What you are asked to do:
Starting with the first line of the data that follows, transcribe every line verbatim until the line containing "Click the Näytä kaikki link" has been transcribed.

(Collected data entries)
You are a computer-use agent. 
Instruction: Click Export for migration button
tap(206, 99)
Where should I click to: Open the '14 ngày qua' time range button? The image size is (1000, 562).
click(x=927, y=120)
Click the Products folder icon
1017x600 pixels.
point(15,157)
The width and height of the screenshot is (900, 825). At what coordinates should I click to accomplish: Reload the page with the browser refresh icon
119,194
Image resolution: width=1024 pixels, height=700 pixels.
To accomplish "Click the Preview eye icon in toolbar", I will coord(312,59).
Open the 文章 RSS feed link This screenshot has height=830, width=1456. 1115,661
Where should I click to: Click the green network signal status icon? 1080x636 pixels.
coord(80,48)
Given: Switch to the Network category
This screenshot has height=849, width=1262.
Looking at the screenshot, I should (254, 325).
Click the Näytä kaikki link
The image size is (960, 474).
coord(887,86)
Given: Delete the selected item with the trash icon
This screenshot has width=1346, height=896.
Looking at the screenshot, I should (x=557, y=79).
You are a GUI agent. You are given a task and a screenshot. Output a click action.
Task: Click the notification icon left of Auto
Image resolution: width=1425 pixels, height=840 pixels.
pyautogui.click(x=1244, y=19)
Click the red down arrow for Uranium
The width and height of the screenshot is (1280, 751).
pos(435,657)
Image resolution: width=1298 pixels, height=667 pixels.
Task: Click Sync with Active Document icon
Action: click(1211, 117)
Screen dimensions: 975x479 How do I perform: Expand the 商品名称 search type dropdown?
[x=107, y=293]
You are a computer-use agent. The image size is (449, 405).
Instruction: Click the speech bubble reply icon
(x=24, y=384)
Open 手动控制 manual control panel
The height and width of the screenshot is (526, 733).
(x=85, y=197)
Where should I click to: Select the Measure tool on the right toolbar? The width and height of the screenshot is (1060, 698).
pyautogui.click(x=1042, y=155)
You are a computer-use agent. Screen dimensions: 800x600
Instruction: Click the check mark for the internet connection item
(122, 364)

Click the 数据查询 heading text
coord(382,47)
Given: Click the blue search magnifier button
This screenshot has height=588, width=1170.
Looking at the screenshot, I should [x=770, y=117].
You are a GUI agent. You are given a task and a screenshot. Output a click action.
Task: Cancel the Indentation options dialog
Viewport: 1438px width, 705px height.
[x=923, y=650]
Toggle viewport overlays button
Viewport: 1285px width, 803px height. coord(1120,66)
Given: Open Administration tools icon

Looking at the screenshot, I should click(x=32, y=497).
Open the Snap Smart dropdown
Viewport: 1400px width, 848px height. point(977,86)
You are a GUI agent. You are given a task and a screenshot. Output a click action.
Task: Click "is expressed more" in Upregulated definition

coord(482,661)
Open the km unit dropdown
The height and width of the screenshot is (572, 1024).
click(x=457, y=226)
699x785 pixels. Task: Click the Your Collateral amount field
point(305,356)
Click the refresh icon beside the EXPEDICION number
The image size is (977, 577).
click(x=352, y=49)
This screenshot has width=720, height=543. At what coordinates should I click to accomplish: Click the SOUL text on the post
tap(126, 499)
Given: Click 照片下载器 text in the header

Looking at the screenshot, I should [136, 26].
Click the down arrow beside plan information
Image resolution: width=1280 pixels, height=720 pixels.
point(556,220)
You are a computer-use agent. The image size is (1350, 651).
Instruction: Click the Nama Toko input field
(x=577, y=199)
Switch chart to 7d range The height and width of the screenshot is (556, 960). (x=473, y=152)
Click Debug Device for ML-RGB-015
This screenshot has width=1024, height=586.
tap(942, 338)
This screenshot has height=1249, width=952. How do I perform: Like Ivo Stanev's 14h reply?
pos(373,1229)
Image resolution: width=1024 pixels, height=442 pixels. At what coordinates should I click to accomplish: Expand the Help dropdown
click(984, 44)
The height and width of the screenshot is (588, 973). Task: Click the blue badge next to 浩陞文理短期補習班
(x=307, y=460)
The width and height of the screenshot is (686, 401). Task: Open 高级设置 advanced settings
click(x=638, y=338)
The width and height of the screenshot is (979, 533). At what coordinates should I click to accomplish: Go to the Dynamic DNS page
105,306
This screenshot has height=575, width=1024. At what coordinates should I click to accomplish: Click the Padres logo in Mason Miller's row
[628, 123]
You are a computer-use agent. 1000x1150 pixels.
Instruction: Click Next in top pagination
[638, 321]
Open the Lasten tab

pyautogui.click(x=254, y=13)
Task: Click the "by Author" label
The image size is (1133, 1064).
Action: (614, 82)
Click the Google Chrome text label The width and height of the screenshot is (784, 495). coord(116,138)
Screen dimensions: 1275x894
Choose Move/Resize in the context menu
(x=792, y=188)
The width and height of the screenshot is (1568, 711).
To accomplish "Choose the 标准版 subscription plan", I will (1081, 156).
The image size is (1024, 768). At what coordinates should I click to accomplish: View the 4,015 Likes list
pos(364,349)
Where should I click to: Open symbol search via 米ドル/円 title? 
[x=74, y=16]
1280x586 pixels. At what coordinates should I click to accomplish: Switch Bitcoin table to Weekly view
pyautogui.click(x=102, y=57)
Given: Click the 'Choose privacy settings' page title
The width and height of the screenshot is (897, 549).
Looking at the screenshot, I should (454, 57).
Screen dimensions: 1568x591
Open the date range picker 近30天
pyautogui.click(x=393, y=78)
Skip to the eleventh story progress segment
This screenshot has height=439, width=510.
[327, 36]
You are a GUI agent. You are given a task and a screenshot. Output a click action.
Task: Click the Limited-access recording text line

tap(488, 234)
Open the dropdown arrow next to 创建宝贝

Expected output:
You are a computer-use agent. 
Instruction: Click Export for migration button
tap(206, 99)
Where should I click to: Open the '14 ngày qua' time range button? The image size is (1000, 562).
click(x=927, y=120)
Click the Products folder icon
1017x600 pixels.
point(15,157)
The width and height of the screenshot is (900, 825). At what coordinates should I click to accomplish: Reload the page with the browser refresh icon
119,194
Image resolution: width=1024 pixels, height=700 pixels.
To accomplish "Click the Preview eye icon in toolbar", I will coord(312,59).
Open the 文章 RSS feed link This screenshot has height=830, width=1456. 1115,661
Where should I click to: Click the green network signal status icon? 1080x636 pixels.
coord(80,48)
Given: Switch to the Network category
This screenshot has height=849, width=1262.
Looking at the screenshot, I should (254, 325).
Click the Näytä kaikki link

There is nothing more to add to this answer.